The Internet is a growing network, which consists of vertices (computers or hubs) and edges (links between computers), and randomness is involved in the network stucture. In order to realize an effective packet routing controll, analyzing the distribution of the data flow in a network is necessary. Recenctly, randomly connected networks, called 'scale-free network' or 'small-world network', attracts a lot of attention. In our laboratory, growth process of computer networks is analyzed.
Recently, many things have been electronized and be semi-automated. The sizes of their computer systems become very large. However, once a computer system become hung-up, restoration of the system is often done by human operation. For a huge system, restoration process will take very long time (e.g. the system down of Tokyo Stock Exchange in Nov. 2005). Self-diagonosis is an idea that compters in a network verify their faults by themselves. There are two types of administrations; centralized and distributed (decentralized) ones. We consider that distributed administration system is prefered for comuter networks with self-diagnosis.

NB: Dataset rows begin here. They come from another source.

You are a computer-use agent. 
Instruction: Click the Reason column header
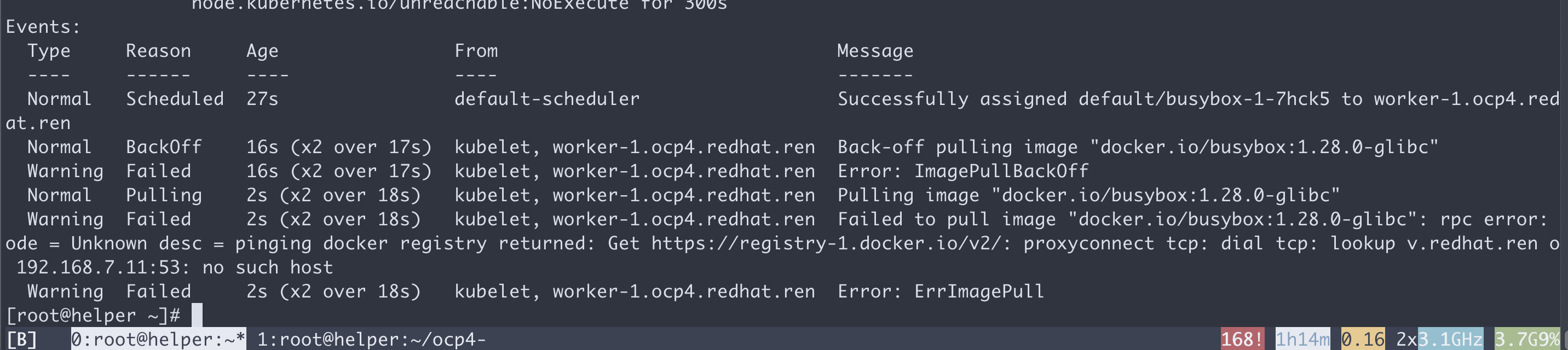(158, 51)
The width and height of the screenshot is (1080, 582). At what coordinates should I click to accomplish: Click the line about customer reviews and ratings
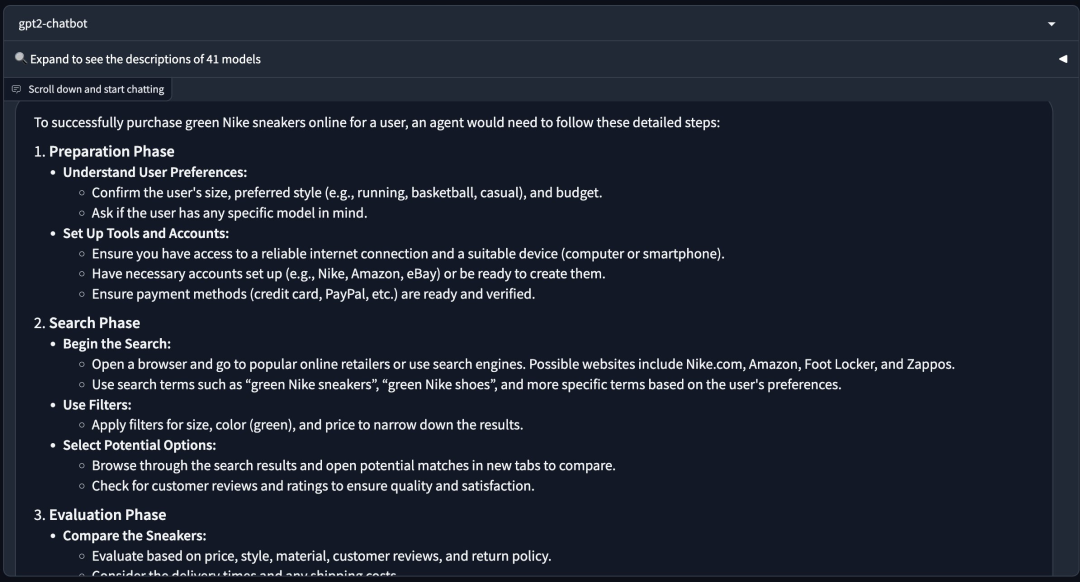coord(313,486)
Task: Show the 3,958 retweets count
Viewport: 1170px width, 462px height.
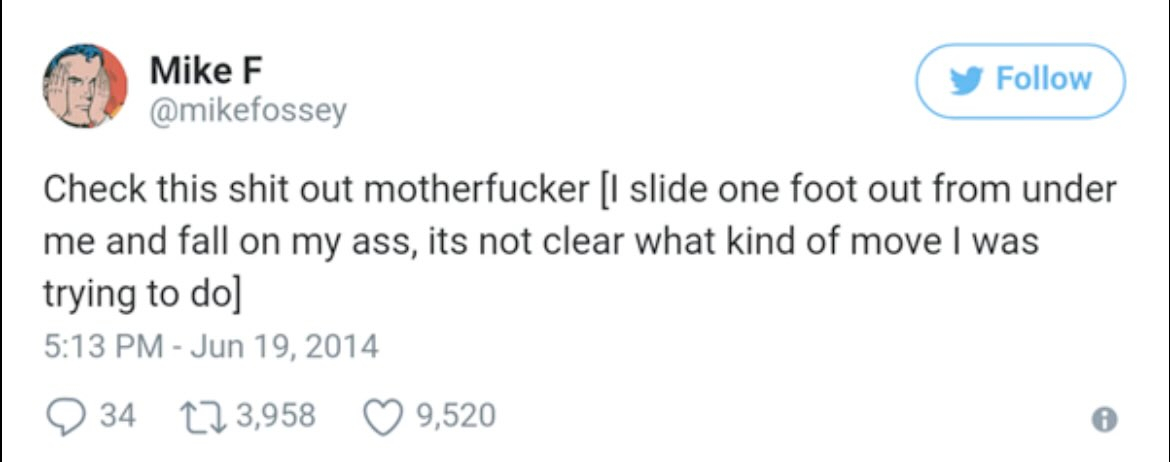Action: click(x=274, y=414)
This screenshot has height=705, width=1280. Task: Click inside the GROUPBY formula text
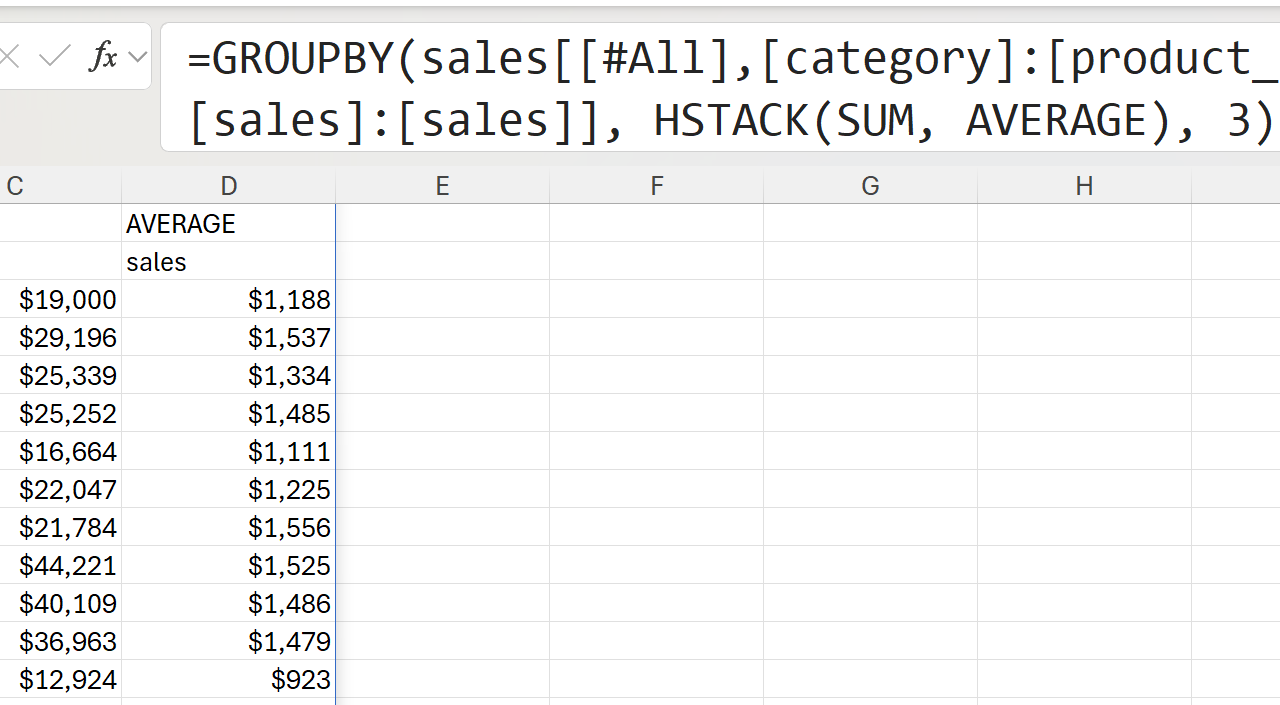(700, 88)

The importance of wireless communications is increasing, such as mobile phone, WLAN (wireless local area netowork), and RFID (Radio Frequency Identification). CDMA (code division multiple access) is a key technique to realize flexible multiple access without frequency channel nor time-slot allocations. One of the important issues in CDMA system is the design of pseudorandom codes, assigned to each users, such that cross-correlations between any two codes are small. In our laboratory, the performance of chaos-based codes is examined and is shown better than the conventional codes in asynchronous CDMA systems. We also design chip waveforms for CDMA systems, which is another important problem.